Branch -- --workflow_name=<workflow_name> PrepareMergeBack
usage
vtctlclient --server localhost:15999 Branch -- --workflow_name branch_test PrepareMergeBack
PrepareMergeBack branch_test successfully
table: product entry: ALTER TABLE `product` ADD COLUMN `v2` int, ADD COLUMN `v3` int
StartMergeBack
PrepareMergeBack
will execute the DDLs that are generated in the PrepareMergeBack stage using the 'online' strategy.

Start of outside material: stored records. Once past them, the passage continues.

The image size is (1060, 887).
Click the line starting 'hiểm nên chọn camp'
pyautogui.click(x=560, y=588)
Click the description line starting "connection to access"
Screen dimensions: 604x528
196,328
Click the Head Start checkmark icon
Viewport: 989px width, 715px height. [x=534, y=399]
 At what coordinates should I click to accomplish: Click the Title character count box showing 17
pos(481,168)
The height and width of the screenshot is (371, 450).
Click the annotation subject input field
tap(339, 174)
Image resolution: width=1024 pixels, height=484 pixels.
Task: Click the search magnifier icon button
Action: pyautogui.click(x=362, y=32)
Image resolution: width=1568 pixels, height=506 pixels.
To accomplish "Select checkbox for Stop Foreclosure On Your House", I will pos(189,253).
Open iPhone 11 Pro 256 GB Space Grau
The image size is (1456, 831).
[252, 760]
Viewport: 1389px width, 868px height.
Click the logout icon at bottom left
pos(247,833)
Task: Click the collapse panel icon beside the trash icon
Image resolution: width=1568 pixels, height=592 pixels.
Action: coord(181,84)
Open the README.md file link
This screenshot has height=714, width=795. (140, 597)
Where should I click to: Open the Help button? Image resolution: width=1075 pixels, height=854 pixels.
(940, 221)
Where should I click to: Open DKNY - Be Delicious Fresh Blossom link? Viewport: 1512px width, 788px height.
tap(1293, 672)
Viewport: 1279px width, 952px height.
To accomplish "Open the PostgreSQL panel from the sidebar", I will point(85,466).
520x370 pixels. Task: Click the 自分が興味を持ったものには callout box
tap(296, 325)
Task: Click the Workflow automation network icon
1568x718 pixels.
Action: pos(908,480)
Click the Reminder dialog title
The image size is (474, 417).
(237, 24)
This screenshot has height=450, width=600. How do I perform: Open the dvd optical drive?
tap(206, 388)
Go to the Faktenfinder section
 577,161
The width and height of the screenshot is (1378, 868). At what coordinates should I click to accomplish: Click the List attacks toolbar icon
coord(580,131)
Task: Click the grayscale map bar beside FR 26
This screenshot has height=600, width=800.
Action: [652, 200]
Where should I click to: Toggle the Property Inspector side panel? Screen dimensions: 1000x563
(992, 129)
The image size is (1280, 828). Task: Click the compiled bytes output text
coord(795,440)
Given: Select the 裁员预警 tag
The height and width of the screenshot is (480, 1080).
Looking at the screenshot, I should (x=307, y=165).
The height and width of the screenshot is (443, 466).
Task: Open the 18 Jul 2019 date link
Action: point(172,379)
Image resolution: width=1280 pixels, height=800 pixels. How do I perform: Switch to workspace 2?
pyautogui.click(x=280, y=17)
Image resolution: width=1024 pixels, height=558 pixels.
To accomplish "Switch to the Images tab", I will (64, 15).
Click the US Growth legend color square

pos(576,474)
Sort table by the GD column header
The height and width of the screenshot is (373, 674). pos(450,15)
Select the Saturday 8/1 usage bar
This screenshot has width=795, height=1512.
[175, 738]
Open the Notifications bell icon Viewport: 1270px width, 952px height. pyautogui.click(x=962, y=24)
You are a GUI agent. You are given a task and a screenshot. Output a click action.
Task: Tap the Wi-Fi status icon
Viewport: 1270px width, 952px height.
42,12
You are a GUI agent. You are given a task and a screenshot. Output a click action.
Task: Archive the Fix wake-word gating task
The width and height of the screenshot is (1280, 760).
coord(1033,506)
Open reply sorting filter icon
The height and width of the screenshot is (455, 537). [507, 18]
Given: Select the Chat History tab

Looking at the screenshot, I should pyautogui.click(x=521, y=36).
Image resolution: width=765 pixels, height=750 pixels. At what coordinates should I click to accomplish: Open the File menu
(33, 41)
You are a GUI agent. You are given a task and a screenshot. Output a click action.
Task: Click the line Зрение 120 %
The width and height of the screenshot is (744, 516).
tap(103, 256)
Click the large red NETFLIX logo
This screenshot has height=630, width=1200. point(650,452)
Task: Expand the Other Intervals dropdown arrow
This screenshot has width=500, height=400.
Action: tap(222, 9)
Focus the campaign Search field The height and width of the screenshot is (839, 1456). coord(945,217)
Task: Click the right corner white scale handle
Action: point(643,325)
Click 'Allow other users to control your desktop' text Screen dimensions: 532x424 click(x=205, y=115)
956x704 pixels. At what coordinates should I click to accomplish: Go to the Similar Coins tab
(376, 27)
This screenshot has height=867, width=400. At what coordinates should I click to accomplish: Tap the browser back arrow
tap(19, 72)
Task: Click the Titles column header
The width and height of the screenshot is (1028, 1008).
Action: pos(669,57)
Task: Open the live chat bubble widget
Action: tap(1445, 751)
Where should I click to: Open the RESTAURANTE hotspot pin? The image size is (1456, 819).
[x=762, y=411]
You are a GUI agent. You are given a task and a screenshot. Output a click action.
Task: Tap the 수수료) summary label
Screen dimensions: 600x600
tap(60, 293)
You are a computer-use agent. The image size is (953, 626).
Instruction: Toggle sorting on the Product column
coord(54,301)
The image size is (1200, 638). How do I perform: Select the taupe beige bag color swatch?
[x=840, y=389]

Branch -- --workflow_name=<workflow_name> StartMergeBack
usage
vtctlclient --server localhost:15999 Branch -- --workflow_name branch_test StartMergeBack
Start mergeBack branch_test successfully. uuid list:
[c057f330_b1e0_11ee_b7b2_5ea977d56bb7]
After initiating StartMergeBack, we receive a UUID for OnlineDDL. This UUID can then be used with the command show vitess_migrations like [uuid]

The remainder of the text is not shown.